Cao Feng had to be careful when choosing presents for his friends while on vacation in Finland at the start of the year.[Special coverage]
“While trying to find something unique I came across many items made in China, probably in Yiwu, I guess,” the 30-year-old Beijing law professional recalled.
Cao's guess was right.
Yiwu City in east China is the world's largest small commodity market and transfer hub, and is reported to produce about 60 percent of all Christmas-related products in the world.
The Yiwu-Xinjiang-Europe cargo line, a project under the Belt and Road Initiative, is making bilateral trade easier as products can now be transported through Xinjiang Uygur Autonomous Region to Europe.
Actually, Jinhua City, which administers Yiwu, established friendly relations with Kouvola of Finland in 2004. Kouvola is home to northern Europe's first Chinese commodity trade center.
Finland was one of the first Western nations to establish diplomatic ties with China and the first Western nation to sign an inter-government trade agreement with China.
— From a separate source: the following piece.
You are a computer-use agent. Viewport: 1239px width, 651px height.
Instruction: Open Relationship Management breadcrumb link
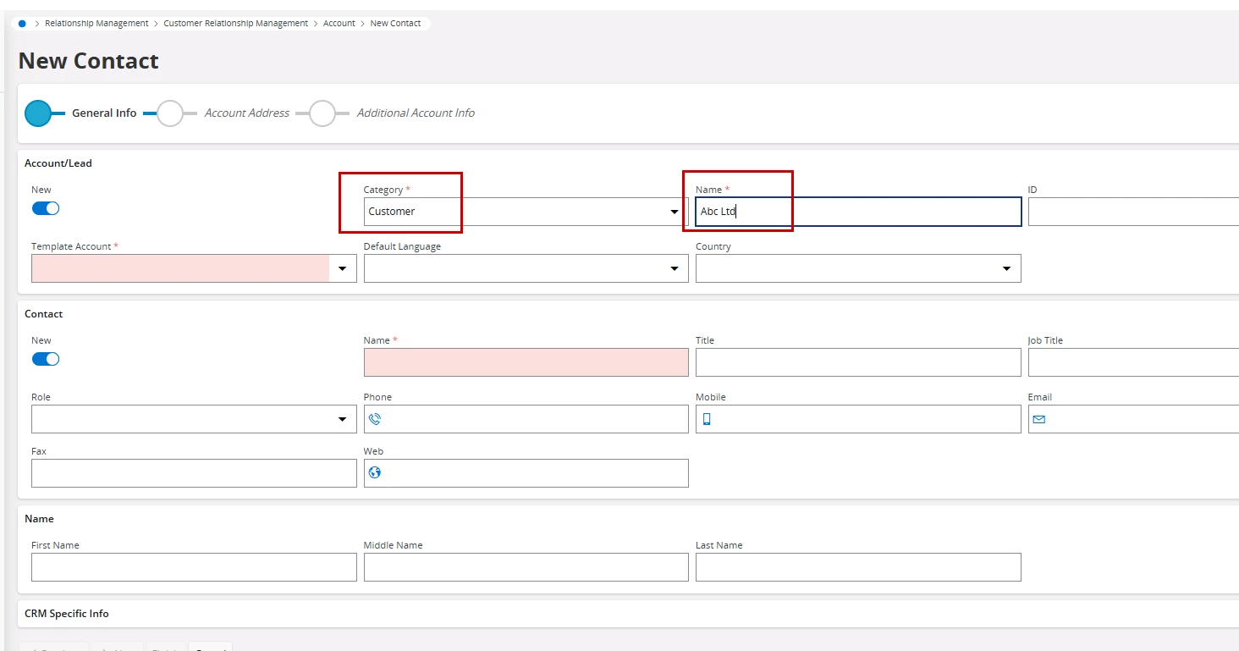(96, 24)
China has been Finland's largest trade partner in Asia for 14 years.
By the end of 2016, China had invested about 217 million U.S. dollars in Finland, while Finland had 541 projects in China, which involved actual investment of 1.36 billion U.S. dollars.
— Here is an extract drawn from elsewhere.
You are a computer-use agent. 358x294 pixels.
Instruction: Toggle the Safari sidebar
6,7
“I have witnessed two trends during my term in China, one is that Chinese investment in Finland is growing and another is the rapid growth of Chinese tourists visiting Finland,” said Finland's ambassador to China Marja Rislakki.
Kaidi, a Chinese renewable energy investment company, last year announced it would invest one billion euros in a cutting-edge biodiesel refinery in Finland, while Chinese Internet giant Tencent and its partners decided to buy a majority stake in Finland game publisher Supercell.
The number of Chinese tourists to Finland reached a record high in 2016, and now Finland is working with Alibaba to promote tourism, according to Rislakki.
Rislakki pointed out that China and Finland have much potential to cooperate over digitalization, green technology, health and education.
China commits itself to green development by improving energy efficiency and reducing pollution while Finland, one of the world's greenest countries, offers green solution expertise, she added.
Meanwhile, the two countries are working on projects under the framework of the Belt and Road Initiative.
Sino-Finland ties will see fresh momentum from Chinese President Xi Jinping's state visit to Finland from April 4 to 6, the first visit by a top Chinese leader in 22 years.
China and Finland agreed Wednesday to establish and promote a future-oriented new-type cooperative partnership, with both sides pledging to enhance political mutual trust and deepen pragmatic cooperation.
On the economic front, the two sides pledged to explore how their economic development plans complement each other, discuss Belt and Road Initiative cooperation and jointly promote the interconnectivity of Eurasia.
Bilateral investment should be boosted and bilateral trade should grow in a more balanced way, the two countries' leaders said during their talks.
Cooperation will be deepened in a wide range of areas, including circular economy, efficient resource utilization, sustainable development, environmental protection, new-type urbanization and green, smart cities, agriculture, forestry, transport, information and communication technology, and innovation.
Sino-Finland ties are better now than ever before, and, as both countries are undergoing critical economic transformation, they are seeking to expand cooperation, said Chen Li, Chinese ambassador to Finland.